Dal 1 gennaio 2024 il Comune di Cuorgnè non aderirà più all’associazione “Avviso Pubblico”.

Lo ha stabilito la giunta – alla quale spettava questo tipo di decisione - lo scorso 6 dicembre.

“Avviso Pubblico” è una rete costituita fra gli enti locali che concretamente si impegnano per promuovere la cultura della legalità e della cittadinanza responsabile. Nata nel 1996, vi aderiscono 569 enti: 11 Regioni, 9 Province, 3 Città Metropolitane, 531 comuni, 7 Unioni, 2 Consorzi, 2 enti di altro tipo.

Nell’Alto Canavese troviamo i nomi di Valperga, Favria, Feletto e quello della piccola Chiesanuova che, a fronte delle sue dimensioni, è in prima fila nella promozione della legalità: il suo Centro per Rifugiati è un esempio eccellente di come un’accoglienza ben gestita costituisca un antidoto alla criminalità.

Una veduta del Comune di Cuorgnè

La città di Cuorgnè, nota per i motivi opposti – ovvero per una forte presenza della ‘Ndrangheta emersa in tutta la sua portata nel 2011 grazie all’Operazione Minotauro – ad “Avviso Pubblico” aveva aderito a partire dal 2013.

Cosa fa quest’associazione? Nel proprio sito si definisce così: “Realizziamo progetti, iniziative e corsi di formazione, raccogliamo e diffondiamo buone pratiche amministrative, pubblichiamo notizie e documentazione aggiornata”.

Perché Cuorgnè ne esce? Il motivo è economico: risparmiare 700 euro. Si legge nella delibera: “a fronte delle maggiori spese previste per il Bilancio del 2024 si rende necessaria la razionalizzazione delle risorse. L’adesione sarà oggetto di riesame nell’anno 2025 secondo le disponibilità finanziarie”.

Giovanna Cresto sindaca di Cuorgnè

Che i Comuni debbano fare i salti mortali per far quadrare i bilanci lo sanno tutti ed anche che l’amministrazione Cresto si è trovata ad affrontare spese impreviste come quella del noleggio di una caldaia per la Scuola dell’Infanzia “Mamma Tilde” (50.000 euro). Che questi 700 possano fare la differenza sembra però poco probabile. Appare invece concreto il rischio che la scelta possa venire interpretata come una volontà di disimpegno.

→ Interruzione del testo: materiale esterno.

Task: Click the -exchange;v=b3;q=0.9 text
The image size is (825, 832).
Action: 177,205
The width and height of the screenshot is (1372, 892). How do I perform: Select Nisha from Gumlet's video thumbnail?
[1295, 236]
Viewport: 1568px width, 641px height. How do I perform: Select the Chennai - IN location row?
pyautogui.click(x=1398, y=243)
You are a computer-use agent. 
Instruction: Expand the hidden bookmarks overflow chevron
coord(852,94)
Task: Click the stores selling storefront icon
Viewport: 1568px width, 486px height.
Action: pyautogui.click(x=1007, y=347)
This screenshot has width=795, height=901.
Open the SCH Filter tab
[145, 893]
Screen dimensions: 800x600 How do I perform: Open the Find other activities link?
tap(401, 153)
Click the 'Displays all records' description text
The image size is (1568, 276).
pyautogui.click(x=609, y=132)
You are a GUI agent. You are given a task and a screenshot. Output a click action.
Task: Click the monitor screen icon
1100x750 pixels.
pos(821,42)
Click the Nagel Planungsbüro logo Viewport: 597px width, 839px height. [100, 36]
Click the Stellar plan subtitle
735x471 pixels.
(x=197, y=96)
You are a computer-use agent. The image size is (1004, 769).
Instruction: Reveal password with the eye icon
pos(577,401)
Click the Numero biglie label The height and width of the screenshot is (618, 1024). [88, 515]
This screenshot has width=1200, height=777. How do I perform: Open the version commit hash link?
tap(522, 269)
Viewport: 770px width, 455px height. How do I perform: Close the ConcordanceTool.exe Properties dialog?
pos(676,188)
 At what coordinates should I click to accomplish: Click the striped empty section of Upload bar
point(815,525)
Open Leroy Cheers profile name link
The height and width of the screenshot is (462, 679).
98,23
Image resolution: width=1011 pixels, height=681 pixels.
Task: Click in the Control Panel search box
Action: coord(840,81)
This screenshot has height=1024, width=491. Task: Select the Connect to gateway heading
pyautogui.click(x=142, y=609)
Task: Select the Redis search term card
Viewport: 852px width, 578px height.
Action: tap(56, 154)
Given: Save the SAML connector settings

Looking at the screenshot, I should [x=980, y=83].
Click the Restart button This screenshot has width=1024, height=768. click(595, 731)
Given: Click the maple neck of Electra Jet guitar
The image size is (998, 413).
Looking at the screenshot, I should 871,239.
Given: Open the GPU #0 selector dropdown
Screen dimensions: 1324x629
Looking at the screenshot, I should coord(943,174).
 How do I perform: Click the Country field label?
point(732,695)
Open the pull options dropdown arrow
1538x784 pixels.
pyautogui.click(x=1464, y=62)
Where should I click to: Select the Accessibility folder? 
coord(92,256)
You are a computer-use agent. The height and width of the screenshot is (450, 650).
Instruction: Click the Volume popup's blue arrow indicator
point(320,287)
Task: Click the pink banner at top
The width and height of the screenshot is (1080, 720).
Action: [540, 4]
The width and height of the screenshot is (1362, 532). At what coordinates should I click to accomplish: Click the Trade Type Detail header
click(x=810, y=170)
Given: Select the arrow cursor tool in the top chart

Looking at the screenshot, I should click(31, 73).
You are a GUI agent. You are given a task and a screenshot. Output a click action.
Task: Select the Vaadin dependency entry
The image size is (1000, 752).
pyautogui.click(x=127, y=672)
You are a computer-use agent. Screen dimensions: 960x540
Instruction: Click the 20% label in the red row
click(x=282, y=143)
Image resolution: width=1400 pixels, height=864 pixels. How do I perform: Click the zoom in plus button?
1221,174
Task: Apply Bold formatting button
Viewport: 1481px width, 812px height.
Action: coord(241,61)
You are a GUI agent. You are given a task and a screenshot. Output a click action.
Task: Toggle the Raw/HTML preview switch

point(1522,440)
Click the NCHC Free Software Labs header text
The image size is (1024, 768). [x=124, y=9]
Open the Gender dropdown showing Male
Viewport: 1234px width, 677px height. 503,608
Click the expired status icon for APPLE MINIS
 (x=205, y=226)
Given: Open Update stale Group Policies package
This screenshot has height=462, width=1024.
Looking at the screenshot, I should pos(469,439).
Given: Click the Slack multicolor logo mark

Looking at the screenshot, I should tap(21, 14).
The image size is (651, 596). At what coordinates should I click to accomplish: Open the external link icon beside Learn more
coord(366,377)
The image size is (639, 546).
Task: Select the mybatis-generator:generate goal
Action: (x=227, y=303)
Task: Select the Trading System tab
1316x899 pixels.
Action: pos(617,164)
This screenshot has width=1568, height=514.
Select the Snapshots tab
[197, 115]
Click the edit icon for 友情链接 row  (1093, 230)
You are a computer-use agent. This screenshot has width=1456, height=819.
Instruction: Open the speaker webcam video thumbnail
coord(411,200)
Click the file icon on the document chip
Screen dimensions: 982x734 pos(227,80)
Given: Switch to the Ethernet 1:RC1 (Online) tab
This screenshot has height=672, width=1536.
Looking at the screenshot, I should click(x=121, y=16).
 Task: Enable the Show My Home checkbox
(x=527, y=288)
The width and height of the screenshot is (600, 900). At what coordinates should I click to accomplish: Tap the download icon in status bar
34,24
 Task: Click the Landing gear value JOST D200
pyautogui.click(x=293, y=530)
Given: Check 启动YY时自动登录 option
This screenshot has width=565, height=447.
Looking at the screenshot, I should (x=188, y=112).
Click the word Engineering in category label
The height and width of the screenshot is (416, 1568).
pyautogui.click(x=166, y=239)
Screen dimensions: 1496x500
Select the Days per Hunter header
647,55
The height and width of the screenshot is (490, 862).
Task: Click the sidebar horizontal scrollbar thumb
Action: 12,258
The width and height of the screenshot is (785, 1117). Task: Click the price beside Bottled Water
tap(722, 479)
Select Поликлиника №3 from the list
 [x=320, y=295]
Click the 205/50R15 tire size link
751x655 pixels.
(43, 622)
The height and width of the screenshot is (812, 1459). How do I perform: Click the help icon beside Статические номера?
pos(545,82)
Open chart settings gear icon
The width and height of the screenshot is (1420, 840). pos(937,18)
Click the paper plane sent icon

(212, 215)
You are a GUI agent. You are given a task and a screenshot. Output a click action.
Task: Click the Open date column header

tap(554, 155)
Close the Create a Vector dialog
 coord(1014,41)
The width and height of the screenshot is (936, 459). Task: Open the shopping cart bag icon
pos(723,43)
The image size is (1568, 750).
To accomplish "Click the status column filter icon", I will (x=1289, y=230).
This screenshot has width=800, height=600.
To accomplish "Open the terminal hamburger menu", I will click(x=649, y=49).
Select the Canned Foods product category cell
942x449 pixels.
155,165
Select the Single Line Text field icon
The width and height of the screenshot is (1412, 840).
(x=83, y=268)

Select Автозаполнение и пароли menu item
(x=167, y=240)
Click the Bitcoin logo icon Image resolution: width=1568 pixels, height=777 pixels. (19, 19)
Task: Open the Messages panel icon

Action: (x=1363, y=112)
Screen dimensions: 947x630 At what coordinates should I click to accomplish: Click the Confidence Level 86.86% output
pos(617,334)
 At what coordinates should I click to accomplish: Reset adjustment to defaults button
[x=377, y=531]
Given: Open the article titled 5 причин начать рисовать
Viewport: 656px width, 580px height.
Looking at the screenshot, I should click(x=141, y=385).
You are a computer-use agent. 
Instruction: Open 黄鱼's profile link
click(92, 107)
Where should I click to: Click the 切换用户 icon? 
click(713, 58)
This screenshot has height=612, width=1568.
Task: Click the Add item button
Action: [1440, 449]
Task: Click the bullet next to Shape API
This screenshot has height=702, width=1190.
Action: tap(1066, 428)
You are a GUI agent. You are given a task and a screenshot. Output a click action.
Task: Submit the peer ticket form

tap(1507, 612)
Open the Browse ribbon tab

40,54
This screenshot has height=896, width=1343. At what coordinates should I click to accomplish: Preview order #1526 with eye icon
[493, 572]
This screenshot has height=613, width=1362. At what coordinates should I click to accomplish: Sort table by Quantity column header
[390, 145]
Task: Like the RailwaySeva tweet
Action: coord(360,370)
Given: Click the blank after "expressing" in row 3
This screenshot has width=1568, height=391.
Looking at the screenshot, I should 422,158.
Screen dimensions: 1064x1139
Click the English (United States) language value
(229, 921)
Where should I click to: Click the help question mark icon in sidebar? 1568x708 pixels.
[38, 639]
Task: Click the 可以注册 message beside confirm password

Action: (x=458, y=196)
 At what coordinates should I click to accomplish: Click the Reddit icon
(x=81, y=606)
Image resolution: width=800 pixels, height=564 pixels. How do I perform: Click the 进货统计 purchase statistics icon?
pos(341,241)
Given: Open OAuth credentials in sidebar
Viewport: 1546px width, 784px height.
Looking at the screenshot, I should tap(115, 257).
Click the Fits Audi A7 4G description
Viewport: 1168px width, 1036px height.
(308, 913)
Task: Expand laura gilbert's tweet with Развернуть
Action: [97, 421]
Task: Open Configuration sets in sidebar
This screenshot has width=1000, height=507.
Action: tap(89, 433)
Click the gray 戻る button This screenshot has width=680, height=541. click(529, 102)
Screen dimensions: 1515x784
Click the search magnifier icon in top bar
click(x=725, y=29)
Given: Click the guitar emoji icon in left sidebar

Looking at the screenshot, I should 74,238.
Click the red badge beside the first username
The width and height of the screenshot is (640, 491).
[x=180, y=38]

E’ vero che “resta ferma l’attività dell’amministrazione volta alla lotta contro la criminalità e difesa della legalità condotta attraverso attività con minore impatto economico” ma il messaggio inevitabile è che “Avviso Pubblico” non serva a nulla. Se l’amministrazione la pensasse effettivamente così, tanto sarebbe valso dichiararlo apertamente, a scanso di equivoci: si sarebbe trattato di una questione sostanziale. 

Quel che manca alla maggioranza che governa Cuorgnè è probabilmente un certo tipo di sensibilità: era già accaduto all’inizio del mandato quando aveva rinunciato alla possibilità di acquisire le proprietà confiscate al boss Iaria. Dal punto di vista strettamente economicistico la decisione aveva un senso, tanto più alla luce delle difficoltà che il Comune sta incontrando nell’affidare la gestione della villa che in seguito aveva richiesto ed ottenuto. Un ente pubblico però non è un’azienda e dovrebbe avere una visione più ampia e lungimirante.